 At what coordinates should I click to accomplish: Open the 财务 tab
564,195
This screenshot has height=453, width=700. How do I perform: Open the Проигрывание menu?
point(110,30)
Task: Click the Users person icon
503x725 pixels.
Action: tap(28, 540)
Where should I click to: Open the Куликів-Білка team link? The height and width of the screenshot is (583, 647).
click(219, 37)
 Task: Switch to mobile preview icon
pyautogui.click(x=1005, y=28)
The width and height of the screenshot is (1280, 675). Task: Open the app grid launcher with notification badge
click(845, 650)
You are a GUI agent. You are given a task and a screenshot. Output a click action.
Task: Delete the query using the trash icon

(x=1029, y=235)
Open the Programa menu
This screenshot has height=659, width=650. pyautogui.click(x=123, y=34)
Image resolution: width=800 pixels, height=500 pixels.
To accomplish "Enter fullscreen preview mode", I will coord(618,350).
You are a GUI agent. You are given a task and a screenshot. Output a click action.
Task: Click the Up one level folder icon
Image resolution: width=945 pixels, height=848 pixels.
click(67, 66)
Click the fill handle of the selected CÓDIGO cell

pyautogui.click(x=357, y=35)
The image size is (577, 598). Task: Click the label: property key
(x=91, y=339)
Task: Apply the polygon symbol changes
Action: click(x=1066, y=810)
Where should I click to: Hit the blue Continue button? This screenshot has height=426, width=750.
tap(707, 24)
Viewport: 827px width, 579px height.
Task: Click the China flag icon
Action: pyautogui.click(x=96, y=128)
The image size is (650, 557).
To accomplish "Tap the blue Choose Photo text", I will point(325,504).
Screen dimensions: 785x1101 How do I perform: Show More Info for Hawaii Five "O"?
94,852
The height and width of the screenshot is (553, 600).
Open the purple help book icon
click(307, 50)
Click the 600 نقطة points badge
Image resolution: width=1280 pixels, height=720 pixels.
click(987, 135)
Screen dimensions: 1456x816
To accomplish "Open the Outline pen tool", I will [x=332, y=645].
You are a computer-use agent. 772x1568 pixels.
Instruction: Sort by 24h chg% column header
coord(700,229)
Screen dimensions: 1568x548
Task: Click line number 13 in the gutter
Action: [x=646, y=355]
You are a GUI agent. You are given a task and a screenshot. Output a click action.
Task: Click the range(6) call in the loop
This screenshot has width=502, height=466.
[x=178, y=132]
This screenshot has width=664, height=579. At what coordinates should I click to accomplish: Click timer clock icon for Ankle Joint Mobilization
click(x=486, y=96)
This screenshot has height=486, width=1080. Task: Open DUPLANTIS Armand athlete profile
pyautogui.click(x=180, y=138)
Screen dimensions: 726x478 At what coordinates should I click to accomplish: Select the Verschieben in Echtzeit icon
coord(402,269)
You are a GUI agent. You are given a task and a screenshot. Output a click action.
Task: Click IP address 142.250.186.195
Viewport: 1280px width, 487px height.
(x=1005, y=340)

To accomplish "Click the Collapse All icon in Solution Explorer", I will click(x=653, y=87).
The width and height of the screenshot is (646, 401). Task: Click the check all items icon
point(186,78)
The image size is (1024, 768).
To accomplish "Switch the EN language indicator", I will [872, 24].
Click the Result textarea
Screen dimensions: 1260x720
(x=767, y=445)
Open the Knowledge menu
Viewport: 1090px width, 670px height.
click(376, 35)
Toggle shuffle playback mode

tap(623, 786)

What the task asks | Only the lines from the opening of the material through the line with "You are a computer-use" should be echoed, exactly as written.

Result |
 At what coordinates should I click to accomplish: Open the 财务 tab
564,195
This screenshot has height=453, width=700. How do I perform: Open the Проигрывание menu?
point(110,30)
Task: Click the Users person icon
503x725 pixels.
Action: tap(28, 540)
Where should I click to: Open the Куликів-Білка team link? The height and width of the screenshot is (583, 647).
click(219, 37)
 Task: Switch to mobile preview icon
pyautogui.click(x=1005, y=28)
The width and height of the screenshot is (1280, 675). Task: Open the app grid launcher with notification badge
click(845, 650)
You are a GUI agent. You are given a task and a screenshot. Output a click action.
Task: Delete the query using the trash icon

(x=1029, y=235)
Open the Programa menu
This screenshot has height=659, width=650. pyautogui.click(x=123, y=34)
Image resolution: width=800 pixels, height=500 pixels.
To accomplish "Enter fullscreen preview mode", I will coord(618,350).
You are a GUI agent. You are given a task and a screenshot. Output a click action.
Task: Click the Up one level folder icon
Image resolution: width=945 pixels, height=848 pixels.
click(67, 66)
Click the fill handle of the selected CÓDIGO cell

pyautogui.click(x=357, y=35)
The image size is (577, 598). Task: Click the label: property key
(x=91, y=339)
Task: Apply the polygon symbol changes
Action: click(x=1066, y=810)
Where should I click to: Hit the blue Continue button? This screenshot has height=426, width=750.
tap(707, 24)
Viewport: 827px width, 579px height.
Task: Click the China flag icon
Action: pyautogui.click(x=96, y=128)
The image size is (650, 557).
To accomplish "Tap the blue Choose Photo text", I will point(325,504).
Screen dimensions: 785x1101 How do I perform: Show More Info for Hawaii Five "O"?
94,852
The height and width of the screenshot is (553, 600).
Open the purple help book icon
click(307, 50)
Click the 600 نقطة points badge
Image resolution: width=1280 pixels, height=720 pixels.
click(987, 135)
Screen dimensions: 1456x816
To accomplish "Open the Outline pen tool", I will [x=332, y=645].
You are a computer-use agent. 772x1568 pixels.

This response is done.